Le Conseil fédéral semble croire que la simple extension de l’obligation du port du masque dans les entreprises, dans les lieux fréquentés à l’extérieur comme à l’intérieur, pourra réduire les contaminations et ainsi préserver la société des effets délétères d’un nouveau confinement sur l’ensemble de l’économie. De nombreux secteurs économiques pâtissent pourtant déjà de ces demi-mesures, et leur survie est en jeu. C’est en particulier le cas pour les activités artistiques et sportives, qu’on interdit plus volontiers d’exercer quand on se montre moins convaincu de la nécessité de fermer d’autres pans de l’économie.
Il est entendu que les autorités doivent tout faire pour préserver l’activité économique. Mais la situation actuelle devient franchement kafkaïenne. Entre la sacro-sainte responsabilité individuelle, qui apparaît de plus en plus comme une façon commode pour l’Etat de se défausser de ses propres responsabilités, et la volonté de vivre avec le virus quoi qu’il arrive, on a l’impression que le Conseil fédéral s’est éloigné des principes qu’il défendait dans les premiers mois de la crise. Sa volonté de s’appuyer fortement sur les recommandations scientifiques a vacillé. Aujourd’hui, les experts de la Confédération semblent de moins en moins écoutés. Ils le sous-entendent à demi-mot, mais on sent bien qu’il y a désormais des divergences d’opinion.

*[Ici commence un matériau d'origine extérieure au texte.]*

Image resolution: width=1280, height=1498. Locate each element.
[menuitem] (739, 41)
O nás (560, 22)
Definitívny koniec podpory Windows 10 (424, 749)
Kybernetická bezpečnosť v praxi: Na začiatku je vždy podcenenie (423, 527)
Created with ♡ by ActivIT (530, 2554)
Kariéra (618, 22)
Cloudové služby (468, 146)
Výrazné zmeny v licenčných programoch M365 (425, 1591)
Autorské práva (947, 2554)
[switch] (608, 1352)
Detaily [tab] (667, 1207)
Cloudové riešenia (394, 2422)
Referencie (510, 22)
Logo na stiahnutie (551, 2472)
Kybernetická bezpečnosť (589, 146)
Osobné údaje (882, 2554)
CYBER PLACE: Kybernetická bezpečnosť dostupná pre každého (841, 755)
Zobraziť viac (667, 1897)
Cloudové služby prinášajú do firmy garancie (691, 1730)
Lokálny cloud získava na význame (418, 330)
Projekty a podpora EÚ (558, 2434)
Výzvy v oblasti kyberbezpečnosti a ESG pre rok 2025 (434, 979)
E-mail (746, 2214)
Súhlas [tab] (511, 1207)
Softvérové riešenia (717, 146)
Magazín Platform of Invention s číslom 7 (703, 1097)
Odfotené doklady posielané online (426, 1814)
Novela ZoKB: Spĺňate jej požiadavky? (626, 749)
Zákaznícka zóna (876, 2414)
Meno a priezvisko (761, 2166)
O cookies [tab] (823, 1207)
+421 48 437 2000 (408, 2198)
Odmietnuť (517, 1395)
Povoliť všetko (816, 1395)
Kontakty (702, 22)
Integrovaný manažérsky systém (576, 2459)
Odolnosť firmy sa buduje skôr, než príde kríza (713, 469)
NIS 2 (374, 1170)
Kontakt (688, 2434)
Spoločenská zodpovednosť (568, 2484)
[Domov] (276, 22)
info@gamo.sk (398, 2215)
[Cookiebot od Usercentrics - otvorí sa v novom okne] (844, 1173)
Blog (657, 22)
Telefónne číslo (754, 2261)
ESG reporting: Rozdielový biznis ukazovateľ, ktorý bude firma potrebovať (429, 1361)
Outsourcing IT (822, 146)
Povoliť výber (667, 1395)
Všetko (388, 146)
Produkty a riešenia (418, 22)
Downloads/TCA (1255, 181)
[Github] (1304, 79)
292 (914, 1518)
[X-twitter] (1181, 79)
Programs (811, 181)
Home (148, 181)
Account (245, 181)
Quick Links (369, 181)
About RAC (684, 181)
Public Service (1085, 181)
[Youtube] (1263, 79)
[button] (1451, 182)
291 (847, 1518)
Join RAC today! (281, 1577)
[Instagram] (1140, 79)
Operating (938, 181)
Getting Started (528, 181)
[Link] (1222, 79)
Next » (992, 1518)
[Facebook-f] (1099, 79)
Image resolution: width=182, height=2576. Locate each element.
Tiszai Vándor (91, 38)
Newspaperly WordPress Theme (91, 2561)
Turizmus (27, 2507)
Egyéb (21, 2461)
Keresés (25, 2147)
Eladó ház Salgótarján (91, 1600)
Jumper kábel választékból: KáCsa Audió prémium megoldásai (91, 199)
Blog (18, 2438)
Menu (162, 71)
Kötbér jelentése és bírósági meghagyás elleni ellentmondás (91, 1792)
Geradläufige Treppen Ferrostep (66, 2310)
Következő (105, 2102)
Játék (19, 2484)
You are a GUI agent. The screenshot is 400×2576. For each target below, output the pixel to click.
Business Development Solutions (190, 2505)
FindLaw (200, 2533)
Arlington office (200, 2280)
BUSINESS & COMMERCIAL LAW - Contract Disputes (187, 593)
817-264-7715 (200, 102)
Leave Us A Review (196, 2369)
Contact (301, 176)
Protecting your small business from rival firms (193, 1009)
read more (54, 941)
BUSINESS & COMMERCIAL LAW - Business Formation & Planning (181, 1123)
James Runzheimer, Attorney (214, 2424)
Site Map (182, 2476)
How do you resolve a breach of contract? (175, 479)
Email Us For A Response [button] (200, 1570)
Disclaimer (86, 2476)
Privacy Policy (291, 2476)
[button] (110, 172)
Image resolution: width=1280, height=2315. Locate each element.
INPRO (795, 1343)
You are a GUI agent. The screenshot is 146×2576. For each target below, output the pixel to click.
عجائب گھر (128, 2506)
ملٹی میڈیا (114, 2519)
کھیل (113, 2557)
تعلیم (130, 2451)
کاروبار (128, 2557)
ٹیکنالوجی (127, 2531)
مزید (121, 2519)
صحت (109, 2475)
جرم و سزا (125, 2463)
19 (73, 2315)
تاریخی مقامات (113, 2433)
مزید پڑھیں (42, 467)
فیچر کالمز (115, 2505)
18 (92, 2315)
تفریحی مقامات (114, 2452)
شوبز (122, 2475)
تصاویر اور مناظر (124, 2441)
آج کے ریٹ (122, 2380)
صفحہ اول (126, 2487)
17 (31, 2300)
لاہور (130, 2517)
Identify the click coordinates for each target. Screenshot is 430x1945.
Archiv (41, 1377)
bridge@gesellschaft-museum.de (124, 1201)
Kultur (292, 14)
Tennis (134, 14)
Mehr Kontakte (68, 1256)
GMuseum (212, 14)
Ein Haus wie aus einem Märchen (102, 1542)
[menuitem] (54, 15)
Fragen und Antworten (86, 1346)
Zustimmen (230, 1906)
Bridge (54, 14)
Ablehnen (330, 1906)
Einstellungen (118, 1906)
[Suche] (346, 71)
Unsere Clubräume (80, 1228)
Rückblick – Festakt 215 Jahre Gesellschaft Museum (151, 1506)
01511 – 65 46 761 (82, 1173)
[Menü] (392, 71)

Que le gouvernement fasse des arbitrages en tenant compte d’autres paramètres que la seule réalité sanitaire est normal et souhaitable. Mais qu’il contredise ses propres déclarations passées est difficile à entendre et plus encore à comprendre. La responsabilité individuelle et le fédéralisme ne pourront pas toujours servir à masquer l’indécision du Conseil fédéral et il serait temps que ses sept membres en prennent conscience.